Understanding Cloudera Search
- MapReduce or Spark jobs
- Impala queries
- Cloudera Search queries
CDH provides storage for and access to large data sets by using MapReduce jobs, but creating these jobs requires technical knowledge, and each job can take minutes or more to run. The longer run times associated with MapReduce jobs can interrupt the process of exploring data.
To provide more immediate queries and responses and to eliminate the need to write MapReduce applications, you can use Apache Impala. Impala returns results in seconds instead of minutes.
Although Impala is a fast, powerful application, it uses SQL-based querying syntax. Using Impala can be challenging for users who are not familiar with SQL. If you do not know SQL, you can use Cloudera Search. Although Impala, Apache Hive, and Apache Pig all require a structure that is applied at query time, Search supports free-text search on any data or fields you have indexed.
How Search Uses Existing Infrastructure
Any data already in a CDH deployment can be indexed and made available for query by Cloudera Search. For data that is not stored in CDH, Cloudera Search provides tools for loading data into the existing infrastructure, and for indexing data as it is moved to HDFS or written to Apache HBase.

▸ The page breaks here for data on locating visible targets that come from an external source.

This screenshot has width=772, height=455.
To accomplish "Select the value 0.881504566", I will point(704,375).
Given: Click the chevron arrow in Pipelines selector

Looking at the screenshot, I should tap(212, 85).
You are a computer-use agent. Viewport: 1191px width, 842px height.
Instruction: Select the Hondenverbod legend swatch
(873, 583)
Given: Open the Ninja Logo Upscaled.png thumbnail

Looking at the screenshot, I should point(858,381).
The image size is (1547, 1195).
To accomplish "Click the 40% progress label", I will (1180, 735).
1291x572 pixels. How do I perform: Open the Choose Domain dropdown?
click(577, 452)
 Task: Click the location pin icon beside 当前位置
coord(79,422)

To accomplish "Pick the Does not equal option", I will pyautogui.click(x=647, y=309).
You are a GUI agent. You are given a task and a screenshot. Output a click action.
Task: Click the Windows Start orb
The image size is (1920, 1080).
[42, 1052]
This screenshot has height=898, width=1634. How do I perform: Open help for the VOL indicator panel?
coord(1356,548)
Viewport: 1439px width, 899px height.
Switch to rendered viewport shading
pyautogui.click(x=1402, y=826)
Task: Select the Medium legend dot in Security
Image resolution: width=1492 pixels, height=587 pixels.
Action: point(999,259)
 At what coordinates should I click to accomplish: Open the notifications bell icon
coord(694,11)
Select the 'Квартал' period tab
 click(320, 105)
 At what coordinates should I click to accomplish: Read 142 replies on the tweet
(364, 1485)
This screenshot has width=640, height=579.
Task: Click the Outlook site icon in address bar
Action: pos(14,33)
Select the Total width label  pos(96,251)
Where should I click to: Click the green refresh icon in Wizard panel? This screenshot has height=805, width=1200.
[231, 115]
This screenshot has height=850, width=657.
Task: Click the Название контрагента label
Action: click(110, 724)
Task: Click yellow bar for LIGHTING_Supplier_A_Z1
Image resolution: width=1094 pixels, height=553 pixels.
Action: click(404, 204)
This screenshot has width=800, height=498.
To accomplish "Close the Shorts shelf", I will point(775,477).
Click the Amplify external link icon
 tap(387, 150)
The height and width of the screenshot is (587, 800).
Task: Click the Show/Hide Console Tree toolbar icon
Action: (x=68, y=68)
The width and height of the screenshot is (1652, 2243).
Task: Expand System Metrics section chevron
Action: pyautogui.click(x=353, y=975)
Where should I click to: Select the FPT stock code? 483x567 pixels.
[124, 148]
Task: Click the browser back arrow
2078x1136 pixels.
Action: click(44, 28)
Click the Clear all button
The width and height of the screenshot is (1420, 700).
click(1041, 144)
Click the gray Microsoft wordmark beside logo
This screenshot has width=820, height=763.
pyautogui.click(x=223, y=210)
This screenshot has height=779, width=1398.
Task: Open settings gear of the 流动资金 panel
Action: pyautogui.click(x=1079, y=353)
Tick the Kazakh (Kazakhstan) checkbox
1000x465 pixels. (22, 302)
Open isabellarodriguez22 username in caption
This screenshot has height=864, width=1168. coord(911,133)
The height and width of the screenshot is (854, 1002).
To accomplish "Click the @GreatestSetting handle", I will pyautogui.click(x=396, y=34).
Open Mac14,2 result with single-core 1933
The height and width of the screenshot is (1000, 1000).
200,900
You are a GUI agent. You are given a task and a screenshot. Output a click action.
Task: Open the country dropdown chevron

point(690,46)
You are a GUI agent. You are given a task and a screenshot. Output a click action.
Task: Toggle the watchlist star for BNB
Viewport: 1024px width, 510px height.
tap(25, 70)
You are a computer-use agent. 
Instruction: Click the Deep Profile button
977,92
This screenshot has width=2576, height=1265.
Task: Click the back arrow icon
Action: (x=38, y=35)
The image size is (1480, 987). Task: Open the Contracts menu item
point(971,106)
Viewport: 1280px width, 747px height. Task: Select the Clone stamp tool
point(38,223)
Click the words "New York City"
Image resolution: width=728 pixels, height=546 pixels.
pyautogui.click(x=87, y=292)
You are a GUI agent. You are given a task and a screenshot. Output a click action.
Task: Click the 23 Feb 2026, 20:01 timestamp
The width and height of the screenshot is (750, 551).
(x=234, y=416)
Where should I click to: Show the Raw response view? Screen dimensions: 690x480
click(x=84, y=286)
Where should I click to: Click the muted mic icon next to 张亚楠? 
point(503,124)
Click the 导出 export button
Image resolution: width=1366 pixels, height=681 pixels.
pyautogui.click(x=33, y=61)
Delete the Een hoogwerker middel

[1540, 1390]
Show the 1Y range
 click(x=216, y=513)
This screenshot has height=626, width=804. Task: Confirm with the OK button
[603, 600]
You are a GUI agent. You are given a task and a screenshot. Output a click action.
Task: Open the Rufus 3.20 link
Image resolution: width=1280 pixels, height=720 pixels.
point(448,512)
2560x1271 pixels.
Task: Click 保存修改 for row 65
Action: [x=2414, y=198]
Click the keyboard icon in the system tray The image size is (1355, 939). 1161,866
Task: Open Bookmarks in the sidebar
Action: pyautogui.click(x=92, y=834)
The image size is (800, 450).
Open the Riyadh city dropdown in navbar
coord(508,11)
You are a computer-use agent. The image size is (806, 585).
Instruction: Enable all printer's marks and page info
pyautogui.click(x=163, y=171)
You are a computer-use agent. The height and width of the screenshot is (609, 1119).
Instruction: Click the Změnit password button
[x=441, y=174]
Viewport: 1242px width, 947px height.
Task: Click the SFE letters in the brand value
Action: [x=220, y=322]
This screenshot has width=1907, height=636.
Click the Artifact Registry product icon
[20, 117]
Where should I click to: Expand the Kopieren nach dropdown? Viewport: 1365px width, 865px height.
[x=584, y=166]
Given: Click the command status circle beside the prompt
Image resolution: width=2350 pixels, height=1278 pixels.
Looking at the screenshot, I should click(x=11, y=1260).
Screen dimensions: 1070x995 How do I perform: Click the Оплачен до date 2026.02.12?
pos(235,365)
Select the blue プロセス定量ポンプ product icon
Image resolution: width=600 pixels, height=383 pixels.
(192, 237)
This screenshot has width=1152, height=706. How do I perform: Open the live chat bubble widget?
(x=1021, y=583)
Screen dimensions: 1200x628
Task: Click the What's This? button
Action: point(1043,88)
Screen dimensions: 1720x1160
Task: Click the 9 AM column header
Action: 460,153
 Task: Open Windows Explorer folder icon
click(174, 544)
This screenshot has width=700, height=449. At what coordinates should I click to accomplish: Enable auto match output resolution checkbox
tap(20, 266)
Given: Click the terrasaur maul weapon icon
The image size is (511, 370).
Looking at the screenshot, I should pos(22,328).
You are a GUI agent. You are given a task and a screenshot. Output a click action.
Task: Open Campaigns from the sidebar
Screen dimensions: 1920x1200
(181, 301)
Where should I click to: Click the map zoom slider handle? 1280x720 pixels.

By leveraging existing infrastructure, Cloudera Search eliminates the need to create new, redundant structures. In addition, Cloudera Search uses services provided by CDH and Cloudera Manager in a way that does not interfere with other tasks running in the same environment. This way, you can reuse existing infrastructure without the cost and problems associated with running multiple services in the same set of systems.